Tuesday, June 05, 2007

Wolfing Down the Debate

UPDATE: A post by MissLaura at Daily Kos reminds me that even before Hillary objected to the hypotheticals, Barack Obama called Wolfie out on an overly simplistic "show of hands" question on English as the official U.S. language. His statement set the stage for Hillary's, and is in itself another victory in demanding serious consideration of serious issues, which involves using language correctly.

In many ways the debate among Democratic candidates on Monday was heartening. It's a capable group of candidates, substantative and incisive. Several mentioned the climate crisis though there were as usual no questions directly about it. Senator Biden showed real passion on the Darfur genocide and for a moment took the debate out of politics when he insisted that while they debated, people were dying, and it is needless.

Some say Hillary won, some say John Edwards, and except for momentum of the moment, it hardly matters. But there was a moment that might matter: when the candidates revolted against the inquisitor, Wolf Blitzer of CNN.

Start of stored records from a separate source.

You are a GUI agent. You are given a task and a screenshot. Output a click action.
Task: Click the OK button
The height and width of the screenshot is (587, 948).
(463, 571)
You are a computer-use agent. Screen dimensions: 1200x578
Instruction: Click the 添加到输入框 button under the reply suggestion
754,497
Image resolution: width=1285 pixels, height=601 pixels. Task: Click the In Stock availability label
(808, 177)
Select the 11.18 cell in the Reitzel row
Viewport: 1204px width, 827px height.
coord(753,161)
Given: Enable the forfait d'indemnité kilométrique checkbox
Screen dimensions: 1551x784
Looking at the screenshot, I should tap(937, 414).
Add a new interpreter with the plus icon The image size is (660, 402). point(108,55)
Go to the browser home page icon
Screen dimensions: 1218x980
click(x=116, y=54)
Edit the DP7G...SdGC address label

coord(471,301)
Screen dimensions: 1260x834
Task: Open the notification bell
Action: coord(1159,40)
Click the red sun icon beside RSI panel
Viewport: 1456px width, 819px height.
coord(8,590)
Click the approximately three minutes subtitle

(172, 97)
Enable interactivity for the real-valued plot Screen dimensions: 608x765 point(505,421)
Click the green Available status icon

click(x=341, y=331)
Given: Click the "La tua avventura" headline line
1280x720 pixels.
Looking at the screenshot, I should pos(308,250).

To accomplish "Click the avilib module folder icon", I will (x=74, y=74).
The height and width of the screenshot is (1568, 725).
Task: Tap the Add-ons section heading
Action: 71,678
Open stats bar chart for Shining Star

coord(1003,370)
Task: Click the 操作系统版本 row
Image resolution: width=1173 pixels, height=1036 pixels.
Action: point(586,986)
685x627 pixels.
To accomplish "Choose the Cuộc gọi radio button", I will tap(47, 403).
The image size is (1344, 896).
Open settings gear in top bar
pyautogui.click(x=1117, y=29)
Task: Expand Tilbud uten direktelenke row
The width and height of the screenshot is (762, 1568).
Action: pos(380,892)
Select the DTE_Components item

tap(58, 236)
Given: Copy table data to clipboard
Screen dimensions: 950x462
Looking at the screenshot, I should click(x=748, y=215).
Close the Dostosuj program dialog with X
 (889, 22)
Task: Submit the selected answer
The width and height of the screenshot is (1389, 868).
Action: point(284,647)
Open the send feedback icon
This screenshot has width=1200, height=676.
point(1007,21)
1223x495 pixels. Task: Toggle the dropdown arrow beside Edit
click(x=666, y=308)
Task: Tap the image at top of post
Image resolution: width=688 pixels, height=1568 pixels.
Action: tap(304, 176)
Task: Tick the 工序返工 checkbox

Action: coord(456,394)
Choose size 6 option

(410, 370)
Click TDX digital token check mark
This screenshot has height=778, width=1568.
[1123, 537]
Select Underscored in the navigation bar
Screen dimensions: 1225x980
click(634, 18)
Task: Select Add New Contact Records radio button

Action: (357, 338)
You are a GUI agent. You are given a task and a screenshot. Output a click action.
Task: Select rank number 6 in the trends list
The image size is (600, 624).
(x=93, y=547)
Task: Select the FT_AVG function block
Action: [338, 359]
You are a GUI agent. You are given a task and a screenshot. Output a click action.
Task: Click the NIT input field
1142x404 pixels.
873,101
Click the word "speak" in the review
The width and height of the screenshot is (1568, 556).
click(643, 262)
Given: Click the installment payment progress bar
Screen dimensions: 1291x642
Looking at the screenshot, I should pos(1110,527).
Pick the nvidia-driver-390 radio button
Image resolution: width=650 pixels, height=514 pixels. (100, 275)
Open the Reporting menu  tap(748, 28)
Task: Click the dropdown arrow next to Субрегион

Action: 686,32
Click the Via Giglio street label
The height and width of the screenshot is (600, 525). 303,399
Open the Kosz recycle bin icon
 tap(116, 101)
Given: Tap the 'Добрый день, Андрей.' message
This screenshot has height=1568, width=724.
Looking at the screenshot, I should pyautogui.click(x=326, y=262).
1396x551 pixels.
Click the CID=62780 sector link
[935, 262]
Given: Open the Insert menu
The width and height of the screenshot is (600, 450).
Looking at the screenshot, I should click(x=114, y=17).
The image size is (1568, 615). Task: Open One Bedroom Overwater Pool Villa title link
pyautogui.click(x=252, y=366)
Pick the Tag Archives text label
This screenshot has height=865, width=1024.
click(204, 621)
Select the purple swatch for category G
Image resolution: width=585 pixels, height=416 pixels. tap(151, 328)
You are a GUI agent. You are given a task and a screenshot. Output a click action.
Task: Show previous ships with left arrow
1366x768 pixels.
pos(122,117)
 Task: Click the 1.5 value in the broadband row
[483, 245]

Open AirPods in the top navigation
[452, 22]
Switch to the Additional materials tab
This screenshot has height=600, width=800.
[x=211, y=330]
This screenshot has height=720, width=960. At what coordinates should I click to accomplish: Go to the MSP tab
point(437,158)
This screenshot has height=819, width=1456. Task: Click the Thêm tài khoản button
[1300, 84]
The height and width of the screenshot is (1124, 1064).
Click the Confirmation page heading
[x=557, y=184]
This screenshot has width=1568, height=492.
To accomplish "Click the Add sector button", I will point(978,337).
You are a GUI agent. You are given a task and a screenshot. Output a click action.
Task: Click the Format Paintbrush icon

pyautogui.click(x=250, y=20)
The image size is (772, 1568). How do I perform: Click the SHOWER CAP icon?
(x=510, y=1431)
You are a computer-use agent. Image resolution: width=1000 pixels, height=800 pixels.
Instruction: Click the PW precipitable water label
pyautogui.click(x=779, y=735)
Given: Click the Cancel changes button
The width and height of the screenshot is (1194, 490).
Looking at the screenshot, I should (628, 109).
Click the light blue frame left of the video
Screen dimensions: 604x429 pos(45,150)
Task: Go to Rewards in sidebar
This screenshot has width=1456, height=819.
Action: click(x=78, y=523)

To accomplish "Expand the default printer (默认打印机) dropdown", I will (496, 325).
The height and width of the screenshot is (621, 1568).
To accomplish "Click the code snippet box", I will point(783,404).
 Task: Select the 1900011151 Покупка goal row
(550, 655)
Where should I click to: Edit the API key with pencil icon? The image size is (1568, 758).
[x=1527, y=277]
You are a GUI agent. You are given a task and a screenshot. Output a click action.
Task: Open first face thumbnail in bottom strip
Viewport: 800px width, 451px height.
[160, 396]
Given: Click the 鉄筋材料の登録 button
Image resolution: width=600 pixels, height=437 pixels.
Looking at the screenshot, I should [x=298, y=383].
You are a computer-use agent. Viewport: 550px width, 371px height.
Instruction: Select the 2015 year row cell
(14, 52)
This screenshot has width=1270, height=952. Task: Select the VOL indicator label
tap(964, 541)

I've seen comments on several blogs assuming that Blitzer is a Republican advocate, but what certainly was clear by his questions was he is a wolf for the most sensational possible headline he could create from the event. Every chance he got he honed in on some hot button issue or phrase. He often did it with hypothetical scenario questions, like the one in the first debate (if two U.S. cities were attacked simultaneously by terrorists, what would you do? or some such.)

The first such hypothetical I can recall was the most devastating: in 1988, when the Willie Horton ads were honing in on the Crime issue, and specifically the record of Governor Michael Dukakis, the Dem candidate, the first question in the debate was how would he feel if a criminal released from prison raped his wife (or something like that), and he gave a bloodless policy wonk answer. Years later he said he knew immediately that he'd just lost the election.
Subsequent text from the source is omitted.